The Economic Fighters League (EFL) has raised concerns about the hardships Ghanaian workers are saddled with at the moment.
In a statement to mark the May Day celebration signed by the Fighter-General, Hardi Yakubu, the group called the 2021 May Day a day of hardship and oppression.
The statement encouraged all workers across the country to rise up and reclaim their economic power.
According to the statement, the day cannot be a happy day when “new taxes and levies are also coming into force.”
The statement further read, “There will be an increment in Value Added Tax which will affect the prices of all goods and services. Levies and margins have been added to the petroleum price build-up leading to astronomical increases in the prices of fuel products, at least six (6) times in 2021 alone.”

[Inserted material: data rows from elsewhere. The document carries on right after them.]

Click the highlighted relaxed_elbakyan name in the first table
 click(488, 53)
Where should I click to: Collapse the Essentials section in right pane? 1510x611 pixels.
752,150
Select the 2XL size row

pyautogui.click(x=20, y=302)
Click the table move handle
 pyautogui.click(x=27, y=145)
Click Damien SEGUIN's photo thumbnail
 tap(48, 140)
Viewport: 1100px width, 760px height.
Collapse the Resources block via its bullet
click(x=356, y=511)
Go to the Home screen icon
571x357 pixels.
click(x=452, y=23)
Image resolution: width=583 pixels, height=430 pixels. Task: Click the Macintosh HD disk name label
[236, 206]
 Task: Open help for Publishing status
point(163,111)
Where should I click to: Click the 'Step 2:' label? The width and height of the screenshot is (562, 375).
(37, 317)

Meanwhile, President Nana Addo Dankwa Akufo-Addo has as part of the government’s efforts to ameliorate the condition of workers, the first unemployment insurance scheme will be established.
Mr Akufo-Addo further placed an embargo on salary increment for himself, his Vice and all the appointees of the executive for this year as a way of contributing to the reduction of the effect of the virus on the local economy.
Speaking at this year’s May Day celebration on Saturday May 1, Mr Akufo-Addo said “…In addition, the first unemployment insurance scheme ceded by government is being championed by the social partnership council and it is to be established by year-end.
“We also use this year to ensure that all workers are vaccinated to protect their lives and enhance their productivity. I have taken the decision to freeze salary increment for this year, 2021 for myself as president, the vice president, ministers, deputy ministers and all appointees of the executive.
“It is our modest contribution to reduce the damage to our public revenue and to help hasten our nation’s recovery from the ravages of the pandemic.”
For his part, the Secretary-General of the Trades Union Congress (TUC) Mr Yaw Baah revealed that 800,000 workers in Ghana suffered from pay cut as a result of the effect of the coronavirus on the local economy.
Mr Baah said at the event that workers had had to endure enormous economic pressure following the pandemic.
He said among other things that “800,000 workers were affected by pay reduction.”
He further revealed that poor housing for workers and delay in negotiation of national minimum wage are among some of the concerns of workers that the president must deal with.
Mr Baah assured the president that organized labour is willing and ready to assist the government tackle the ravages of the virus on the economy.